I am using mlcp v9.0.4 to load data into MarkLogic v9.0.9 and I am trying to figure out the following:
If the csv file is not having data rows and has only the column names, the file never gets loaded. How can I overcome this and load the empty files?
There is a different behaviour of mlcp when the input_file_path is a directory containing csvs vs input_file_path is a directory containing another directory.
Eg: if structure is /dir/dir1/*.csv
, then input_file_path=/dir/dir1/
loads faster compared to input_file_path=/dir/ [ with other options set to default ]
What is the logic that mlcp is applying to do the load here? Should I change any options for both ways to give same result to me?
For point 1:
I could add an empty row to the csv and load it, but I wouldn't want this approach.
I tried using a transform module but that is slowing down the load.
For point 2: I have been trying by changing the mlcp options - batch_size, split_size, max_split_size, thread_count, thread_count_per_split as given in the marklogic docs using different combinations. However, I wonder if I am just beating around bush. I wanted to understand how mlcp treats the inputs under the hood.

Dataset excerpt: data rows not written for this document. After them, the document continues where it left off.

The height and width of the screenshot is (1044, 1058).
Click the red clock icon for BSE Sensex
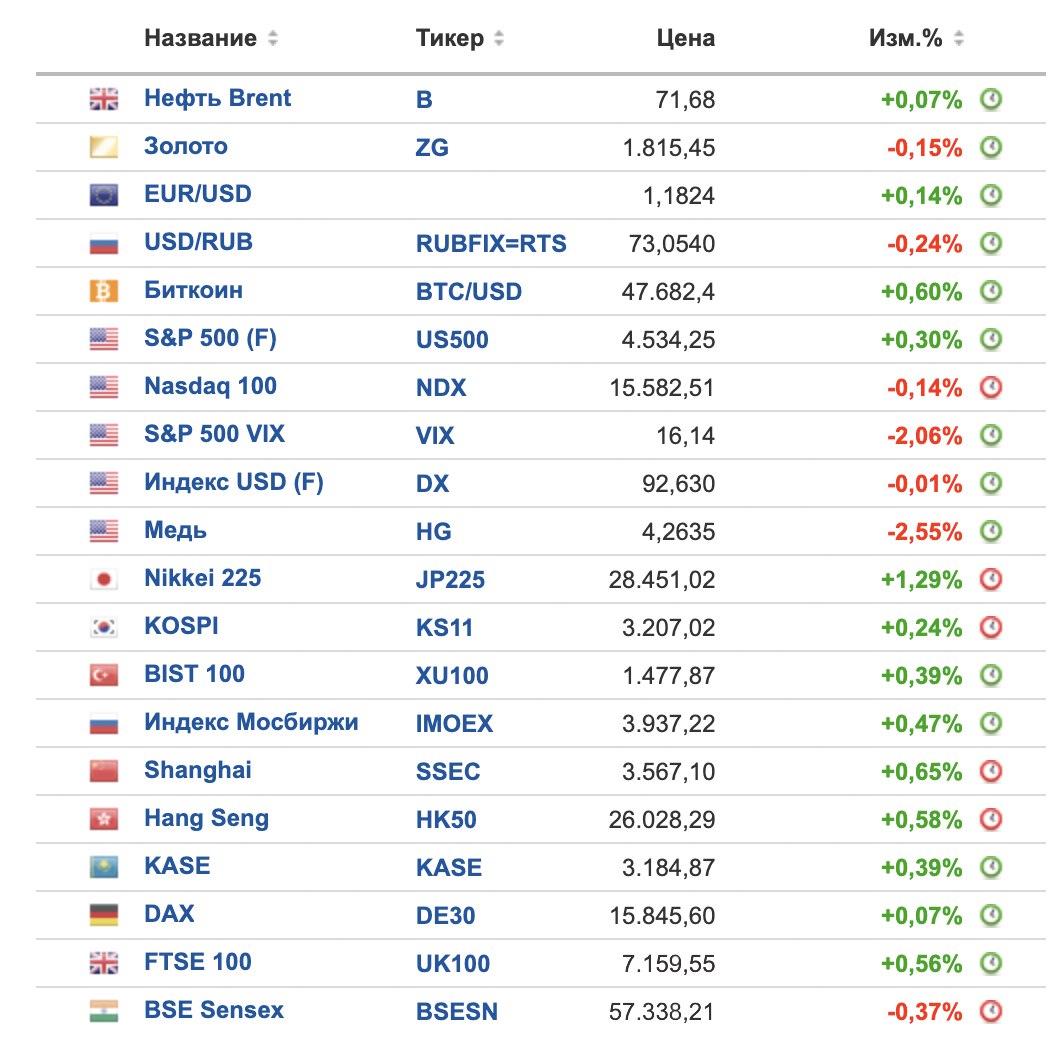point(990,1011)
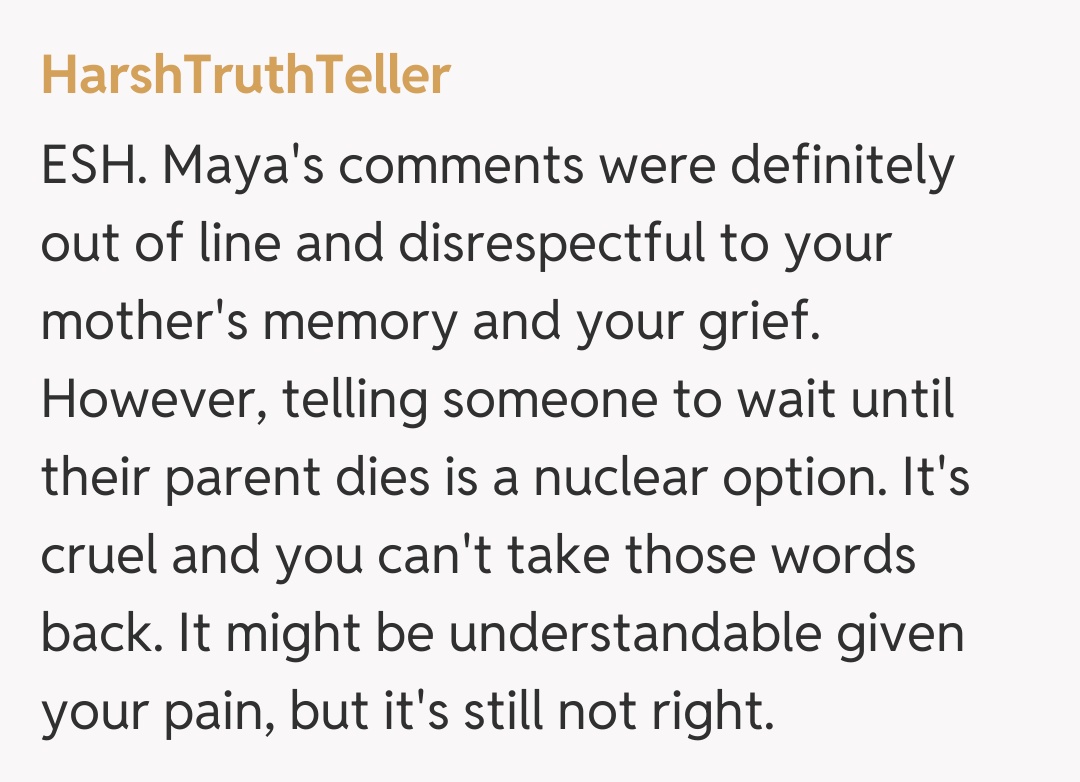The width and height of the screenshot is (1080, 782).
Task: Open HarshTruthTeller's user profile
Action: [245, 76]
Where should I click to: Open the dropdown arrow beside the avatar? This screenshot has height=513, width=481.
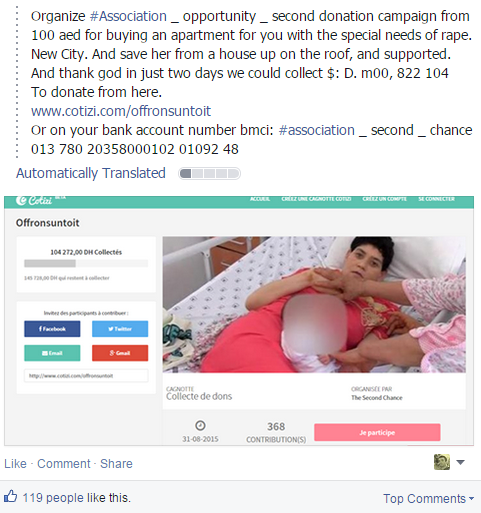tap(460, 462)
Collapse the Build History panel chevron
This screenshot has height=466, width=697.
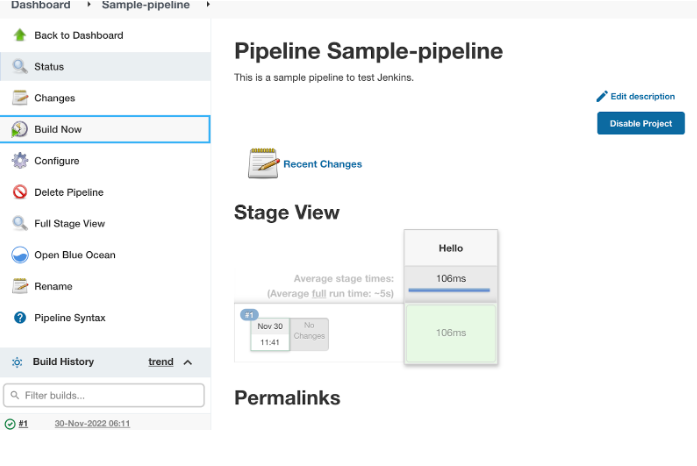[188, 362]
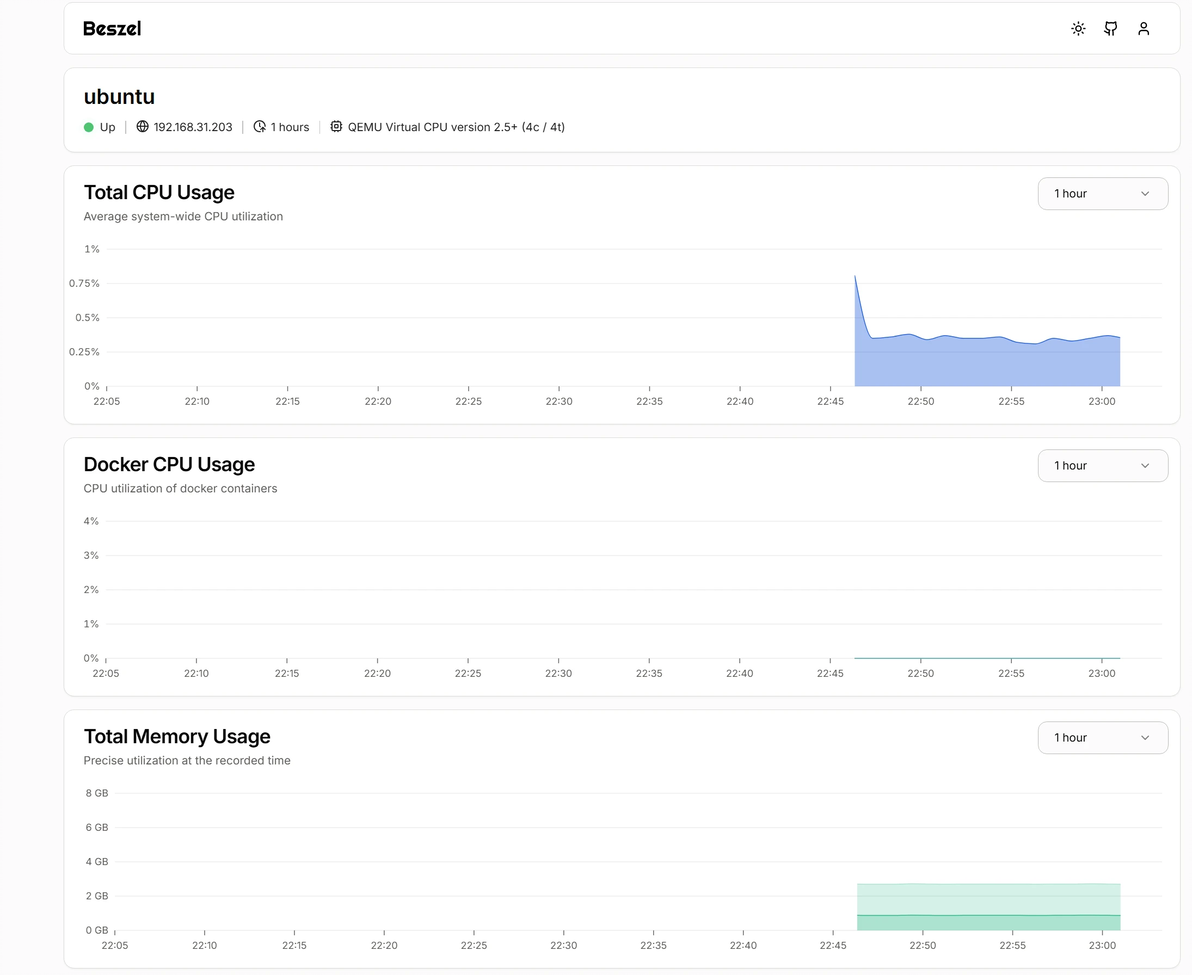This screenshot has width=1192, height=975.
Task: Click the uptime clock icon
Action: pyautogui.click(x=260, y=127)
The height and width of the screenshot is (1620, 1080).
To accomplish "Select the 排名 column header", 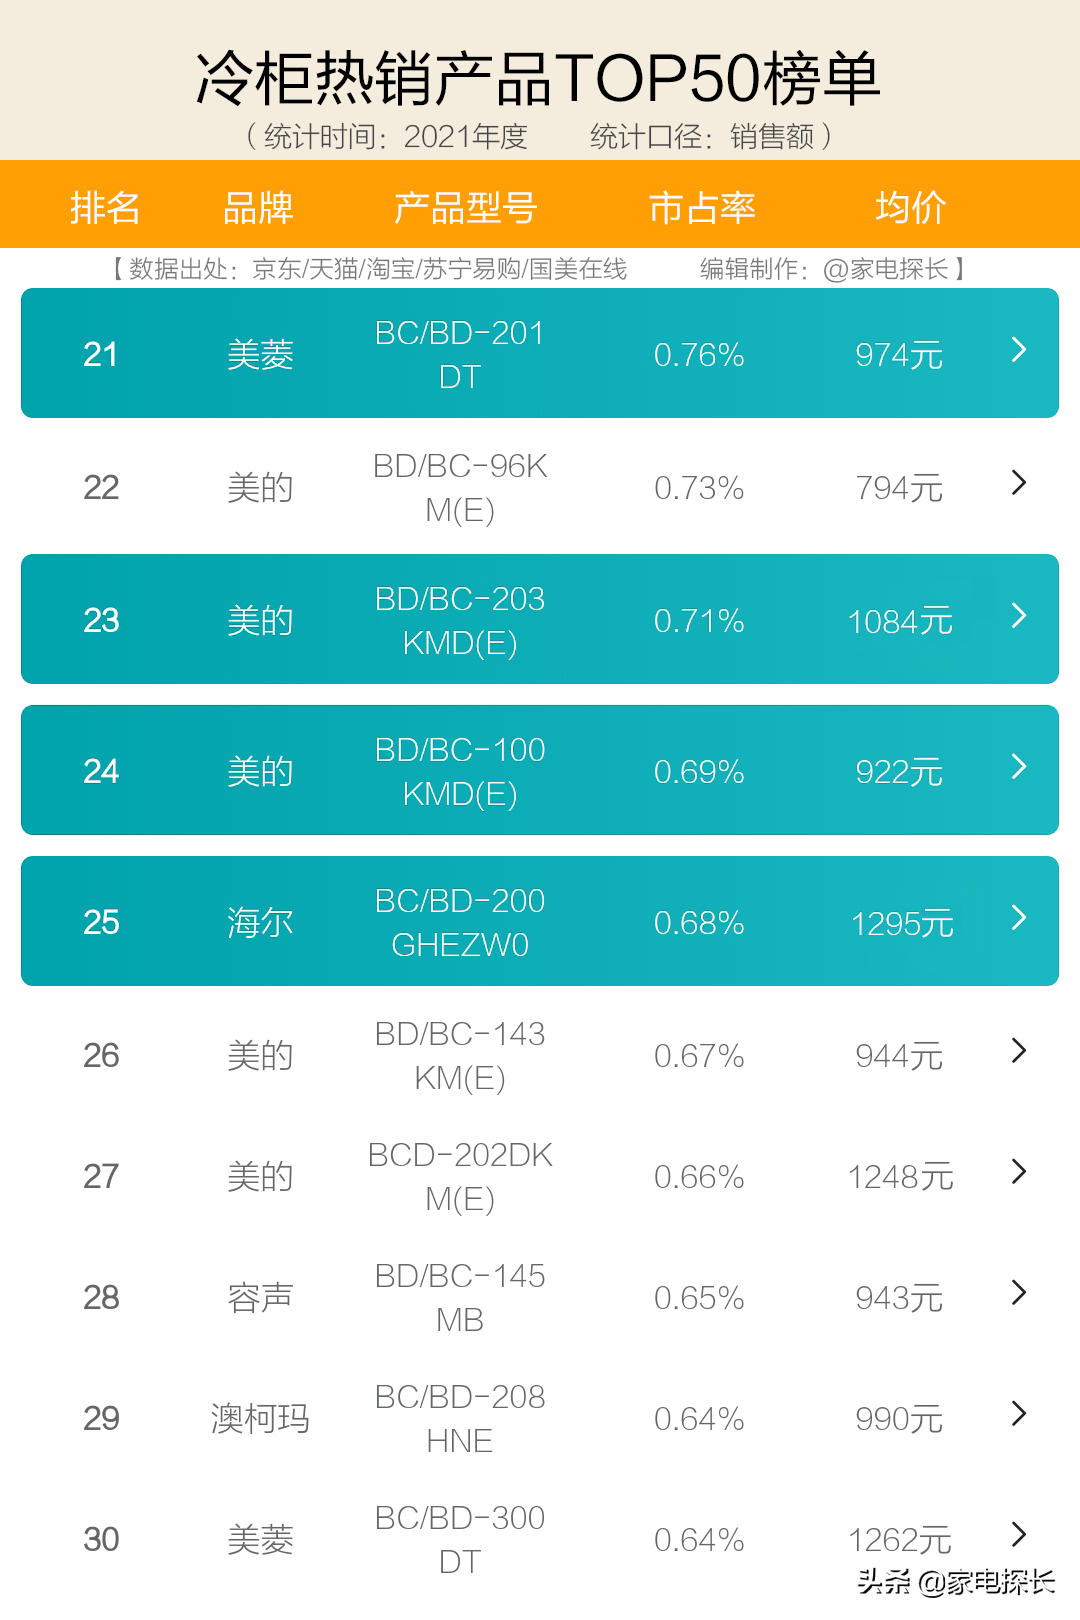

For point 2: For a 128GB RAM server - Following are the details I tried
File/directory structure:
/dir/dir1/1.csv - 4 MB
/dir/dir1/2.csv - 10 MB
/dir/dir1/3.csv - 400 MB
/dir/dir1/4.csv - 3000 MB
Database configuration:
forest policy - bucket
locking - off
journaling - fast
options file for mlcp:
-generate_uri
true
-fast_load
true
-thread_count
32
-split_size
true
-max_split_size
94371840
-thread_count_per_split
1
-batch_size
100
-transaction_size
20